§ **INPUT MATERIAL**:
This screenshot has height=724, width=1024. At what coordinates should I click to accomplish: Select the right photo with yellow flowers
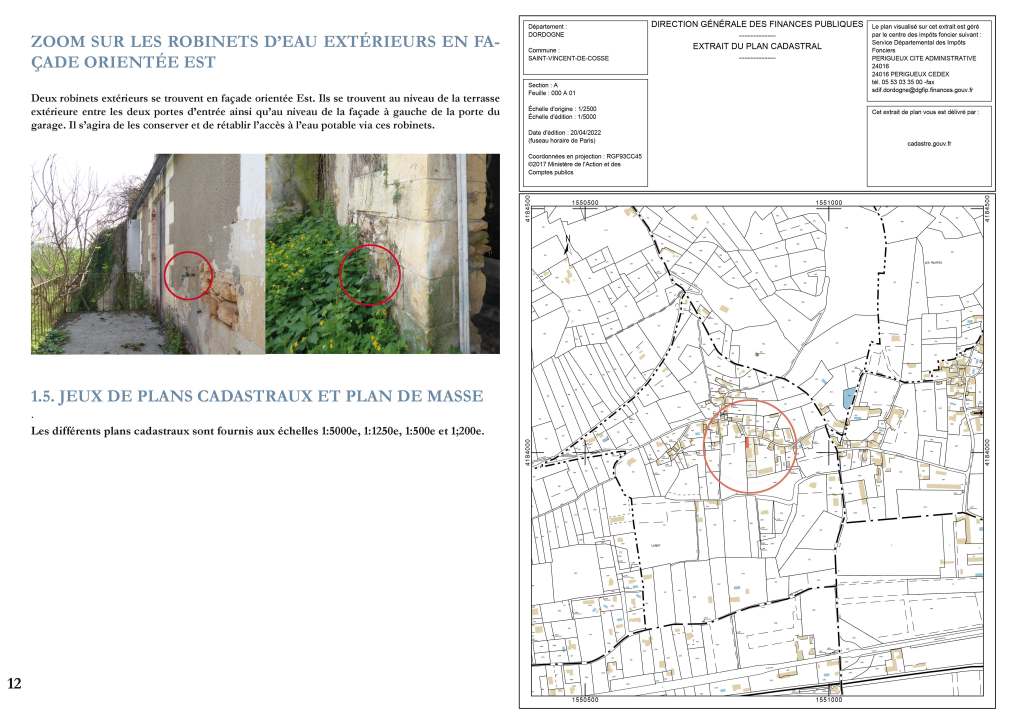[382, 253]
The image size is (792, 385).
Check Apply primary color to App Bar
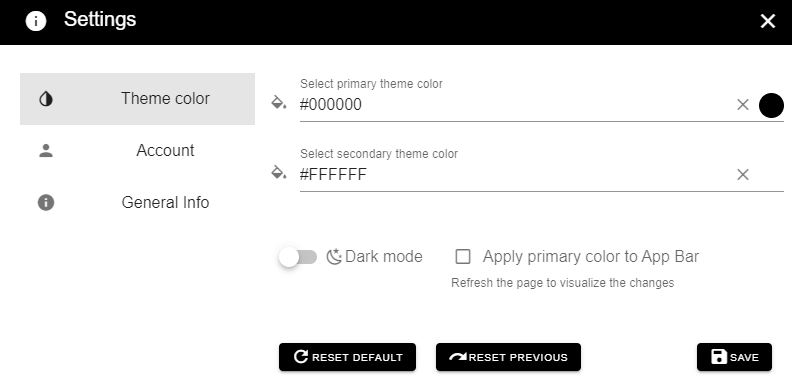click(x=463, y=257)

§ **WORK INSTRUCTION**: None of the pictures belong in the copy. Write out exactly the lines from the line that holds "The image size is (792, 385)." through the last line of the listing above, both ends included.

§ **OUTPUT FOR THIS TASK**:
The image size is (792, 385).
Check Apply primary color to App Bar
click(x=463, y=257)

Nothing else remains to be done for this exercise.